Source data

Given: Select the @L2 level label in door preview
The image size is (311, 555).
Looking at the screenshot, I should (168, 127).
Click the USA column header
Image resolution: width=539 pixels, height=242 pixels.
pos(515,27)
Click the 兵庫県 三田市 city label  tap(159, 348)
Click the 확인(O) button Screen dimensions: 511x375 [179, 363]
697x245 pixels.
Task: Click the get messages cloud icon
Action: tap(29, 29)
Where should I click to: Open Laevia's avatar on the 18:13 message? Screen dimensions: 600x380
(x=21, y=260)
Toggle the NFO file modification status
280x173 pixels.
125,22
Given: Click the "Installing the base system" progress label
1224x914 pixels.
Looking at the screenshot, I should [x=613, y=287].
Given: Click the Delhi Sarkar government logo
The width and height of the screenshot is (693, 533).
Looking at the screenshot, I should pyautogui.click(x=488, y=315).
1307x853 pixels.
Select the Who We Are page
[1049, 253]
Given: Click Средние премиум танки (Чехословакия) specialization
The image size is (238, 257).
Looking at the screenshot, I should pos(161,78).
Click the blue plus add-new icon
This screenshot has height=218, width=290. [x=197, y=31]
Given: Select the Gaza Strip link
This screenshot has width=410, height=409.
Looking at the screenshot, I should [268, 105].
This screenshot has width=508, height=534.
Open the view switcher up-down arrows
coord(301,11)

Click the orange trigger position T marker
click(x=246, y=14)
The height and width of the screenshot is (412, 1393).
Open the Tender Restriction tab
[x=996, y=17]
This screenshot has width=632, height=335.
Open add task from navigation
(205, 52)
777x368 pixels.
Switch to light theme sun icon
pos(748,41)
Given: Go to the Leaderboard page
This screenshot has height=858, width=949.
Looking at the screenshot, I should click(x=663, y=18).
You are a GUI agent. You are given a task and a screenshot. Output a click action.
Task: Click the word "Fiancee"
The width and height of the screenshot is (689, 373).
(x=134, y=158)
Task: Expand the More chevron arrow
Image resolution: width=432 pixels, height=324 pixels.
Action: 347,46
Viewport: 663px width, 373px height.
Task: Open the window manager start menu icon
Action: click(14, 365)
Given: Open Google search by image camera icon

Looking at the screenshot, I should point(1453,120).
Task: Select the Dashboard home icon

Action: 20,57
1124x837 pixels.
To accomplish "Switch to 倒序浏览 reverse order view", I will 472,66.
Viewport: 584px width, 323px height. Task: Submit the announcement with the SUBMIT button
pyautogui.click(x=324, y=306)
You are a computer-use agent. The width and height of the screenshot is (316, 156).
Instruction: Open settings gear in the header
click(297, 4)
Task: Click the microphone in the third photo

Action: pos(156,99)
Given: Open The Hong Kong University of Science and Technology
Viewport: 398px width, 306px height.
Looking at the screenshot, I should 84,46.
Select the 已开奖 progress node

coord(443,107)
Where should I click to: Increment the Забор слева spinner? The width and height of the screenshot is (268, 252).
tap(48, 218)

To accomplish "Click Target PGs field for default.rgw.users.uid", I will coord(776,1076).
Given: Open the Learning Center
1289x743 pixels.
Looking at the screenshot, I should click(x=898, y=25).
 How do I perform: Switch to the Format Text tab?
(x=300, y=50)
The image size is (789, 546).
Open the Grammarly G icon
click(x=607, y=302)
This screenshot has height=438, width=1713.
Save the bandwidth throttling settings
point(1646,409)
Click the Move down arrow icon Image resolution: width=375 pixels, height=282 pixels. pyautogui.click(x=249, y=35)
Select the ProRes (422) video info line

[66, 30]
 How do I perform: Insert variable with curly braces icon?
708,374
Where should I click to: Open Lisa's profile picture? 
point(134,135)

REQUIREMENT =>
Across all the entries above, how many lines hold the word "will"? Answer with the number only.

EXERCISE RESPONSE =>
2